One of the joys of patronising the Arnolfini, Bristol’s contemporary arts centre, is that I get some glorious emails advertising new exhibitions.
This one, heralding Kirstine Roepstorff’s A Handful of Once, ticks almost every box:
At first glance Kirstine Roepstorff’s intricate and ornamental collages belie their more serious subject. Her baroque photo-montage combines geometric shapes, glitter, jewellery and gems with lush tropical landscapes and floral motifs. National Geographic images of birds, fish and mammals are juxtaposed with dancers and sports people, politicians and protesters. Much of the imagery is drawn from newspapers and magazines - the stuff of ‘current affairs’.

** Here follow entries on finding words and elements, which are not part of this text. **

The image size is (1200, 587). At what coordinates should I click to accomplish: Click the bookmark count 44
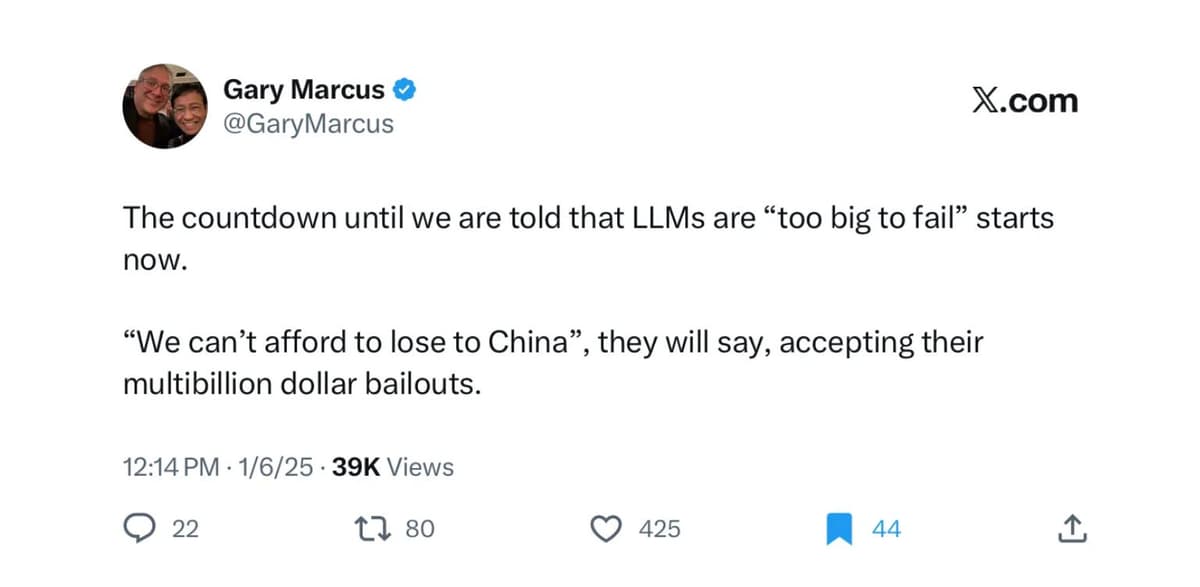886,529
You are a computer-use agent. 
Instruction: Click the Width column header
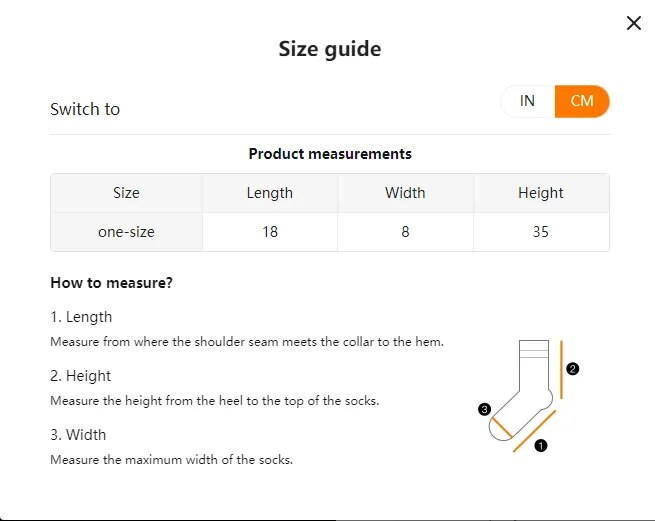coord(405,193)
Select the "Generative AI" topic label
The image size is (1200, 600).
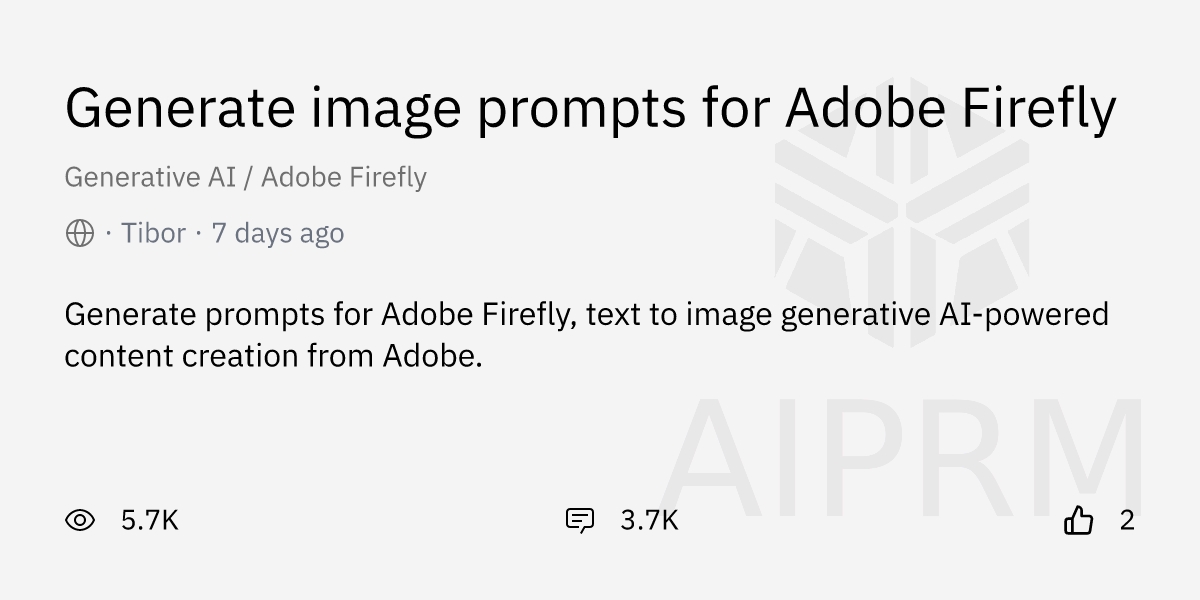[150, 178]
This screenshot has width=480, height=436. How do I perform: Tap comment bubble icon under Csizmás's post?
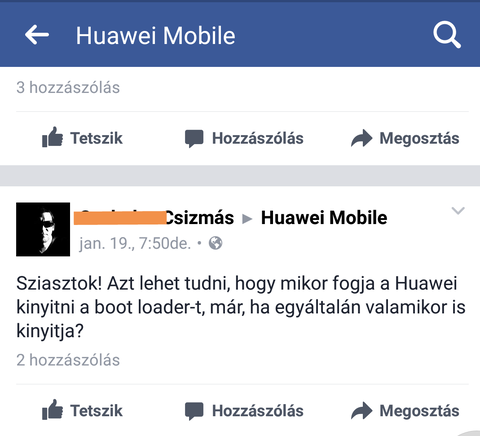point(194,411)
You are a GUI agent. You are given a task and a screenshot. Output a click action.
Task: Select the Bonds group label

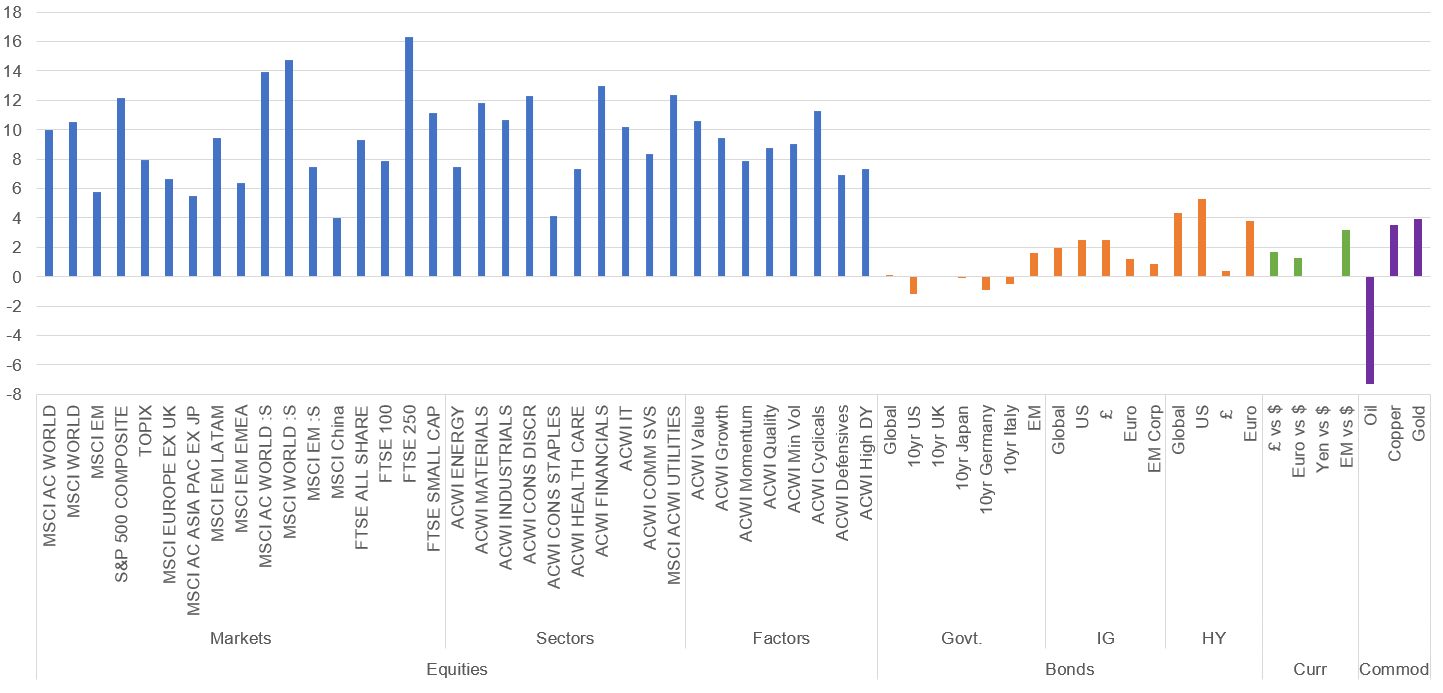1069,670
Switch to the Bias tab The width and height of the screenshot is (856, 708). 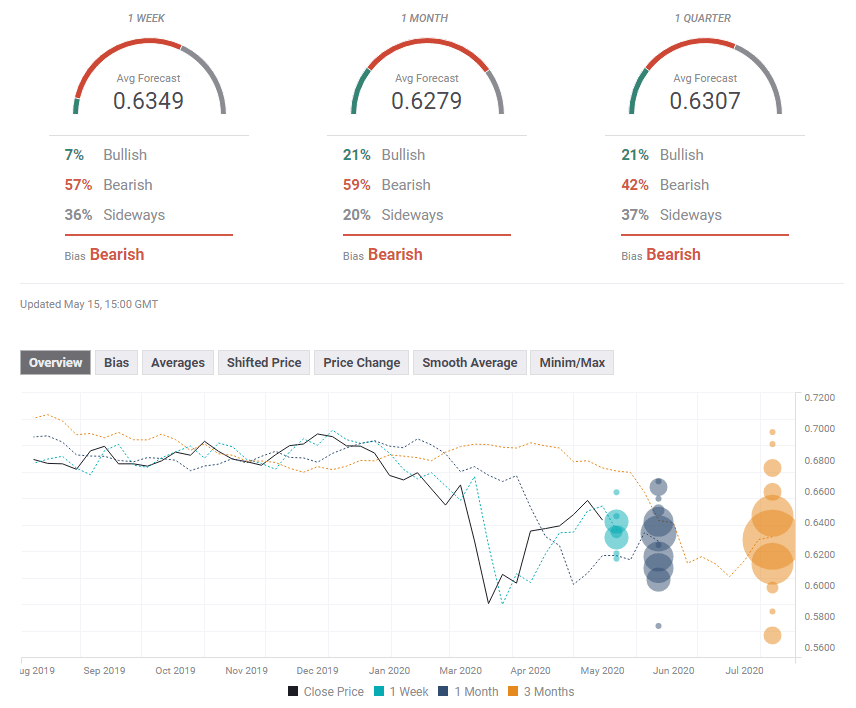tap(117, 363)
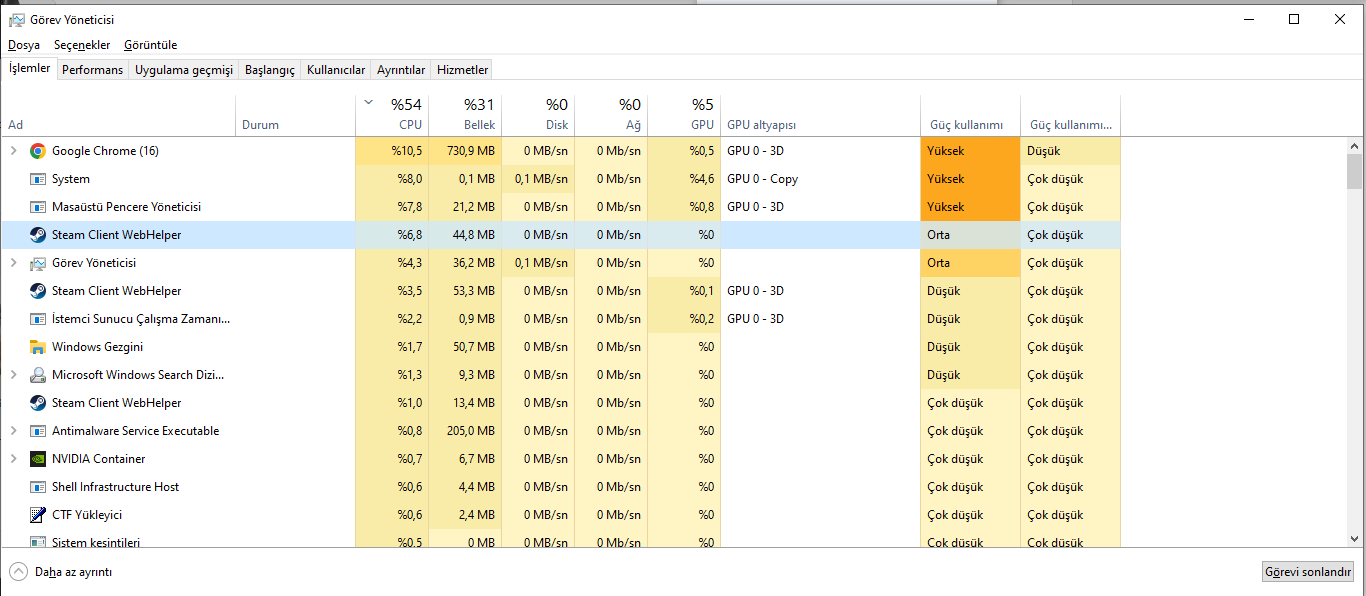
Task: Click the Google Chrome process icon
Action: click(x=38, y=151)
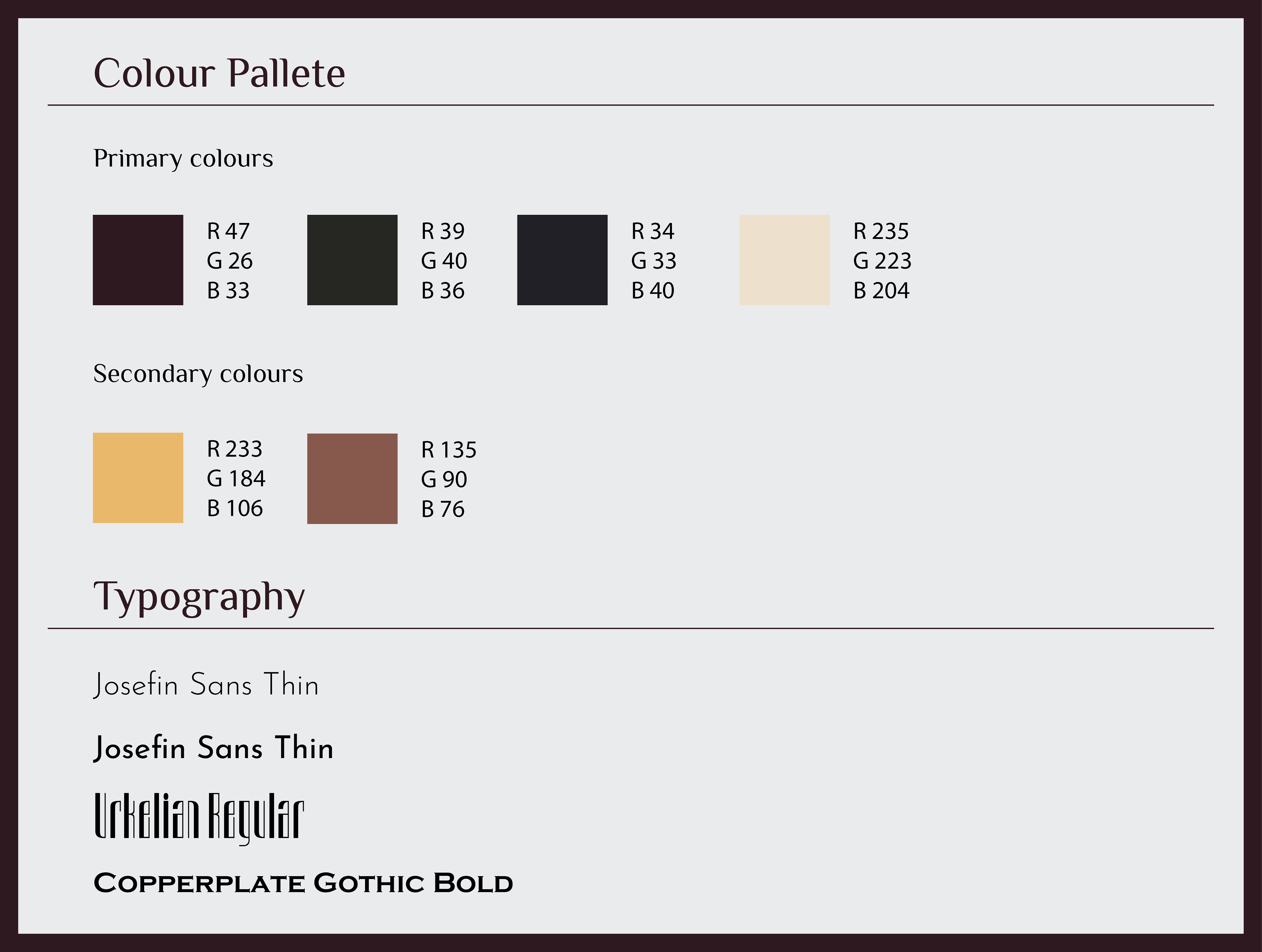Click the G 223 value text
This screenshot has height=952, width=1262.
(x=882, y=261)
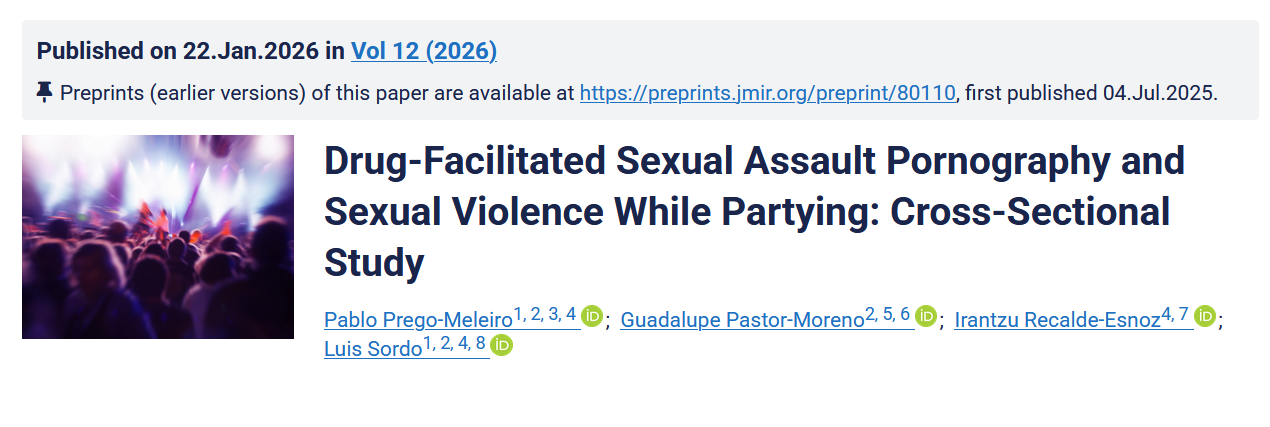This screenshot has height=427, width=1270.
Task: Open Guadalupe Pastor-Moreno's ORCID badge
Action: pos(926,317)
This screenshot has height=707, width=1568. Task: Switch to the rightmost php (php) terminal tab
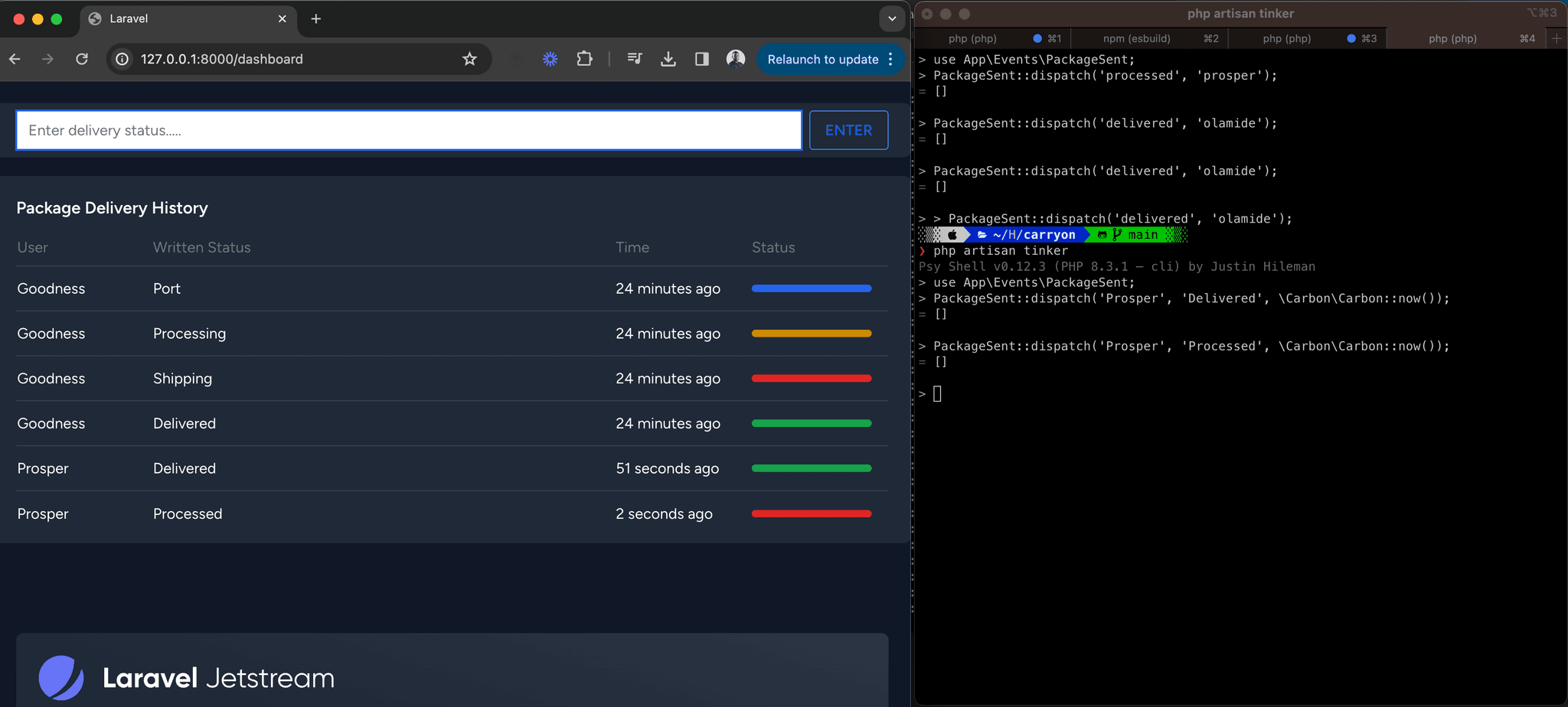click(1452, 38)
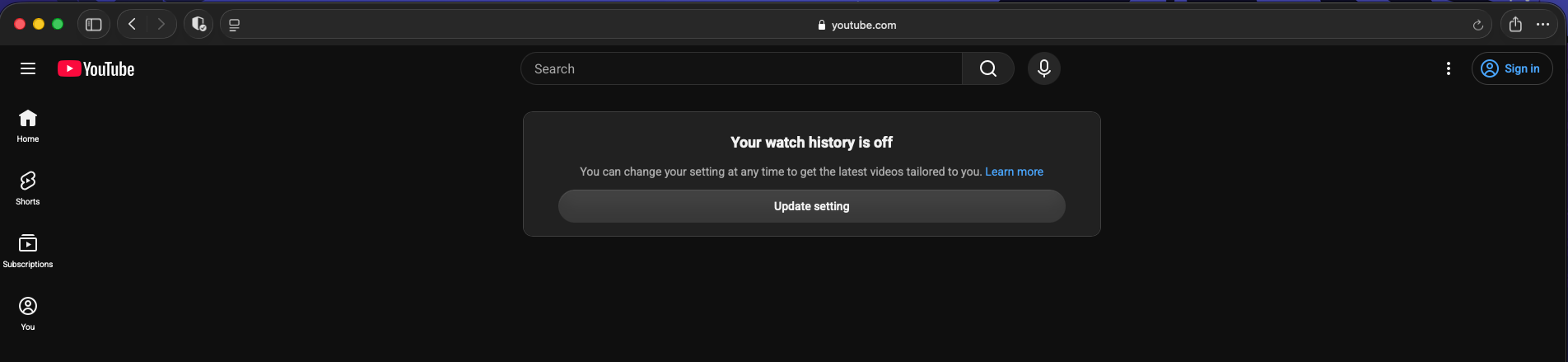Click the YouTube logo
1568x362 pixels.
pyautogui.click(x=96, y=68)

By removing the material from its original context and reordering it within this other space, she performs a surprisingly powerful, political action addressing issues as diverse as the ‘War on Terror’, the global distribution of wealth and contemporary gender politics. Asking, “Who decides who decides?” her work questions the authority, identity and power of the individuals and organisations responsible for the particular reality we experience and the ways in which meaning is constructed.
Absurd title? Check!
Juxtapositioning? Check! (‘Juxtaposition’ is the art word for arbitrarily putting any two different things next to each other)
‘War on Terror’ in scare quotes? Check!
Reality is ‘particular’? Check!
Preconceptions about gender roles challenged? Check! (though I’m not sure who the hell still has any unchallenged preconceptions about gender left. Maybe the Bulgarians. The Bulgarians are notorious for not spending enough time visiting art galleries for a good preconception-questioning, poor sods).
Sadly, casual sacreligious insults appear to be missing, but A Handful of Once does sound like it has the important “a child could do that” factor in abundance, given that Kirstine uses that correctly-underrated art form, the glitter, glue and magazine cut-out collage.
I'll probably go and look at it tonight.